Format the rows below as a JSON list of strings with one string per line. Omit blank lines.

........

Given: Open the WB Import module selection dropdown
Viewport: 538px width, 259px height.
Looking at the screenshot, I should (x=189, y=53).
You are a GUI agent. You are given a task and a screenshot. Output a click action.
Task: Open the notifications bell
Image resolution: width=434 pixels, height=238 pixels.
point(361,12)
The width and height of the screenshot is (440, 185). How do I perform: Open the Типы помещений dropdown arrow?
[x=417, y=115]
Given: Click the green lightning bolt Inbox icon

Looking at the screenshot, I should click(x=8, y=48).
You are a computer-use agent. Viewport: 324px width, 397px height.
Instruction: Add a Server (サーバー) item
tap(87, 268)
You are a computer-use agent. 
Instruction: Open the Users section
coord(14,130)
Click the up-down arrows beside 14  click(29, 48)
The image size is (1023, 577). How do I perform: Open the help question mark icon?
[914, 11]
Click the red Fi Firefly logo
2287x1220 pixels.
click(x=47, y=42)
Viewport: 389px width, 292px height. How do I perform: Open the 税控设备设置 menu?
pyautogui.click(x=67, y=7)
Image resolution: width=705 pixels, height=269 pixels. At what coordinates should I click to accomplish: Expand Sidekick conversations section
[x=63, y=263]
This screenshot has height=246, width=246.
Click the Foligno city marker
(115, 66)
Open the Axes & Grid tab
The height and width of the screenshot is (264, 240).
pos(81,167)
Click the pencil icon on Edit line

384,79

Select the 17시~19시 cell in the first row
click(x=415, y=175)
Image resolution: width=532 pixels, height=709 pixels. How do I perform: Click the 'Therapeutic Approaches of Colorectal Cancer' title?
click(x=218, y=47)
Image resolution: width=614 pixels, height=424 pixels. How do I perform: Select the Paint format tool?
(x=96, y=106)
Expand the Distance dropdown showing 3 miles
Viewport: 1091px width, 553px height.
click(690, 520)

........

Result of this task:
[
  "Given: Open the WB Import module selection dropdown",
  "Viewport: 538px width, 259px height.",
  "Looking at the screenshot, I should (x=189, y=53).",
  "You are a GUI agent. You are given a task and a screenshot. Output a click action.",
  "Task: Open the notifications bell",
  "Image resolution: width=434 pixels, height=238 pixels.",
  "point(361,12)",
  "The width and height of the screenshot is (440, 185). How do I perform: Open the Типы помещений dropdown arrow?",
  "[x=417, y=115]",
  "Given: Click the green lightning bolt Inbox icon",
  "Looking at the screenshot, I should click(x=8, y=48).",
  "You are a computer-use agent. Viewport: 324px width, 397px height.",
  "Instruction: Add a Server (サーバー) item",
  "tap(87, 268)",
  "You are a computer-use agent. ",
  "Instruction: Open the Users section",
  "coord(14,130)",
  "Click the up-down arrows beside 14  click(29, 48)",
  "The image size is (1023, 577). How do I perform: Open the help question mark icon?",
  "[914, 11]",
  "Click the red Fi Firefly logo",
  "2287x1220 pixels.",
  "click(x=47, y=42)",
  "Viewport: 389px width, 292px height. How do I perform: Open the 税控设备设置 menu?",
  "pyautogui.click(x=67, y=7)",
  "Image resolution: width=705 pixels, height=269 pixels. At what coordinates should I click to accomplish: Expand Sidekick conversations section",
  "[x=63, y=263]",
  "This screenshot has height=246, width=246.",
  "Click the Foligno city marker",
  "(115, 66)",
  "Open the Axes & Grid tab",
  "The height and width of the screenshot is (264, 240).",
  "pos(81,167)",
  "Click the pencil icon on Edit line",
  "384,79",
  "Select the 17시~19시 cell in the first row",
  "click(x=415, y=175)",
  "Image resolution: width=532 pixels, height=709 pixels. How do I perform: Click the 'Therapeutic Approaches of Colorectal Cancer' title?",
  "click(x=218, y=47)",
  "Image resolution: width=614 pixels, height=424 pixels. How do I perform: Select the Paint format tool?",
  "(x=96, y=106)",
  "Expand the Distance dropdown showing 3 miles",
  "Viewport: 1091px width, 553px height.",
  "click(690, 520)"
]